» Exercise:
The lines to copy run from the one containing "You are a computer-use agent. 1000x478" to the end of the records below; repeat them exactly and include nothing else.
[Start of section]
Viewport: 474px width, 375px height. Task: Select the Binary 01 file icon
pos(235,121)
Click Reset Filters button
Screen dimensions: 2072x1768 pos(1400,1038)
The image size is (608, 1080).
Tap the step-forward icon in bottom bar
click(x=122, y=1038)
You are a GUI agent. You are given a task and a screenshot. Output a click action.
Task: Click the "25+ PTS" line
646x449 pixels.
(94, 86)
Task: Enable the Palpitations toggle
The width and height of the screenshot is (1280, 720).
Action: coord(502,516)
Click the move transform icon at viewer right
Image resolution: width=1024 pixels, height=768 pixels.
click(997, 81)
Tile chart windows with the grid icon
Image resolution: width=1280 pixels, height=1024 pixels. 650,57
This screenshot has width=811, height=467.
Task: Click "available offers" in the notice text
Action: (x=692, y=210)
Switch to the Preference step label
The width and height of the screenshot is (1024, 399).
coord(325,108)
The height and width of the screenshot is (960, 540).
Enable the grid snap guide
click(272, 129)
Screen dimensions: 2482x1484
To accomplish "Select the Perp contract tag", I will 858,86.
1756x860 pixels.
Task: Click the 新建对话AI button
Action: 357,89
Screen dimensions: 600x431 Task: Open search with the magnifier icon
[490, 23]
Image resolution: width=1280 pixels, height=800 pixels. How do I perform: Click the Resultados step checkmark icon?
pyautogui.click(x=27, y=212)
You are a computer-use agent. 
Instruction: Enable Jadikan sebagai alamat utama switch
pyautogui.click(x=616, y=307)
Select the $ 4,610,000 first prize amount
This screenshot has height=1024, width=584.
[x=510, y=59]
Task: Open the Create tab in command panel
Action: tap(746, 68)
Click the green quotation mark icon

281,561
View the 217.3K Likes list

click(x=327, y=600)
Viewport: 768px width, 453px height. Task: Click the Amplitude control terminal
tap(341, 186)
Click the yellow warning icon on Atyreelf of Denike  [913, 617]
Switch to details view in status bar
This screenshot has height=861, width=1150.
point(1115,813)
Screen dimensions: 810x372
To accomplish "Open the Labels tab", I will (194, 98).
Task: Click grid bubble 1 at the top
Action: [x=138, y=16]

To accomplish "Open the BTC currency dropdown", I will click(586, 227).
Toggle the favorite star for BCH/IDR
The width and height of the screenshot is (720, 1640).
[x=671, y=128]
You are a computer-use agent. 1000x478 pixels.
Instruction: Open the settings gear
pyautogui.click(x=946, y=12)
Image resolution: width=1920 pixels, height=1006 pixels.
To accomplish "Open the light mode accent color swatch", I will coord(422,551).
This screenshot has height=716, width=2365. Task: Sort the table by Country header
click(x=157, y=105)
[End of section]
» Problem solution:
You are a computer-use agent. 1000x478 pixels.
Instruction: Open the settings gear
pyautogui.click(x=946, y=12)
Image resolution: width=1920 pixels, height=1006 pixels.
To accomplish "Open the light mode accent color swatch", I will coord(422,551).
This screenshot has height=716, width=2365. Task: Sort the table by Country header
click(x=157, y=105)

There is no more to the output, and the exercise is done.